Paul ROBINS wrote:
Hello,
I'm new here. Sorry if the answer to my questions exist somewhere in
the archives - I did search but couldn't find anything. Sorry this is
a bit long, I wanted to explain what I need as clearly as possible:
I have an intranet web server that allows our users to browse a
hierarchy of data files which represent graphs. On selecting a data
file the server runs a kind of cgi executable that transforms the file
into a graph image and serves it up in an html page. The executable is
ours and unfortunately cannot run without an X display to generate a
pixmap, which is where VNC comes in very handy :)
I'm currently just testing the whole thing using a single VNC server
on the webserver for all requests and it works - but what I want to
avoid is "graphical collisions" on the VNC server's display when
making the images, i.e. one users pixmap obscuring anothers.
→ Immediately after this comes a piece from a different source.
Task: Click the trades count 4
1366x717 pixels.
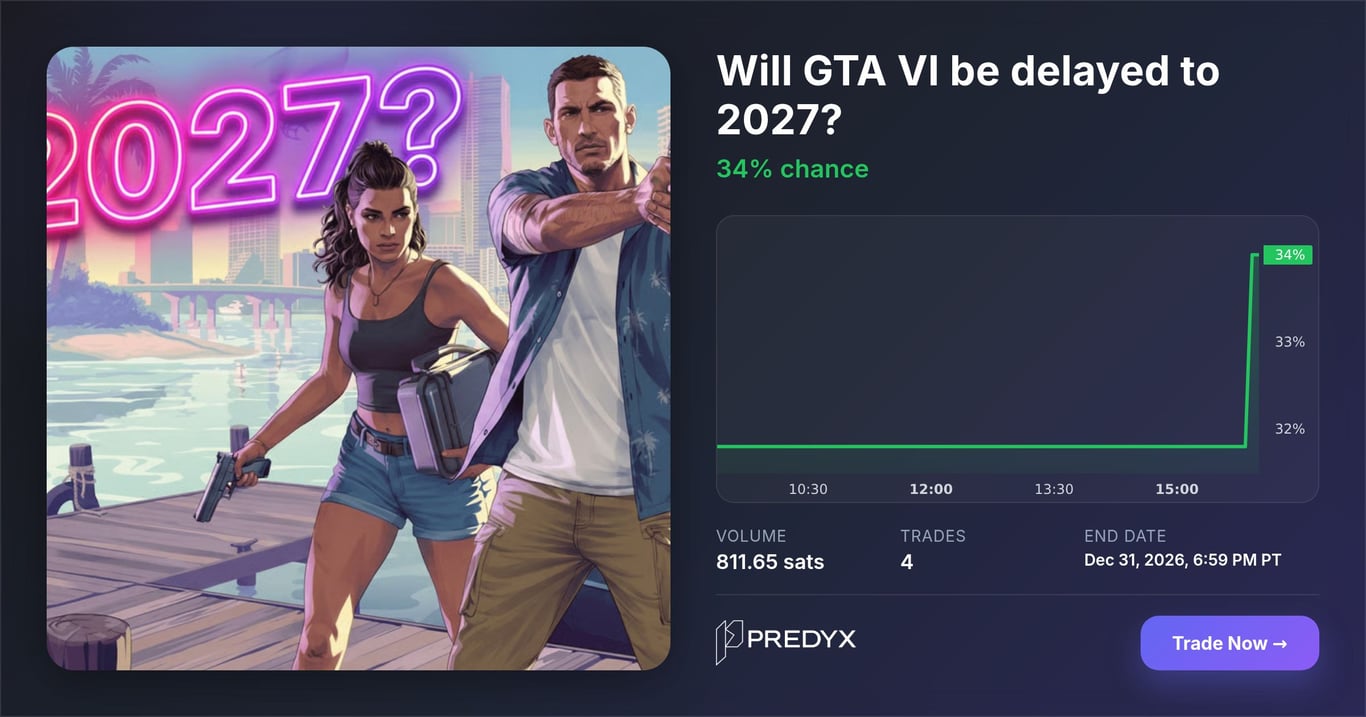Action: (906, 562)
So
ideally I'd like to create a VNC server per user session. I'm using
PHP sessions by the way attribute session ids.
The problem I have is knowing when a particular VNC display is no
longer needed. I know when a user initially connects and requests an
image so I could at that point create a VNC server and register that
display as belonging to the session. The user would continue to
generate images on "his/her" server/display as long as their session
was open. As I said though I don't really know when the session ends
so I'd end up with an awful lot of inactive VNC servers running after
a short time :(
I could use inetd to run VNC, but that would bring up a server per
image request, which seems like a lot of stopping/starting to me ;)
and I guess would be slower. (a user may look at many tens of graphs
per session).
What I'd really like to do is have a users VNC server die quietly
after a defined period of inactivity but I can't find any option to do
this. I know this goes against the usual idea of keeping a VNC server
alive but for this kind of usage it would be a really handy!
This sure is a nice (ab) use of Xvnc!
If a sinlge user can use one Xvnc session, you can start an Xvnc for
each user or for each session. Your session IDs can be the $DISPLAY
values, however, best to keep the numbers below 64 or even 32 since the
display number relates to 2 or 3 ports: 6000, 5900 (and optionally 5800)
with added the display nummer.
ON the other hand, a different setup can be the use of the java-viewer:
Then the user gets the X display in the browser and in there the display
of the graphs. This nicely controlls the session however, be sure to
start the java-viewer readonly (if possible).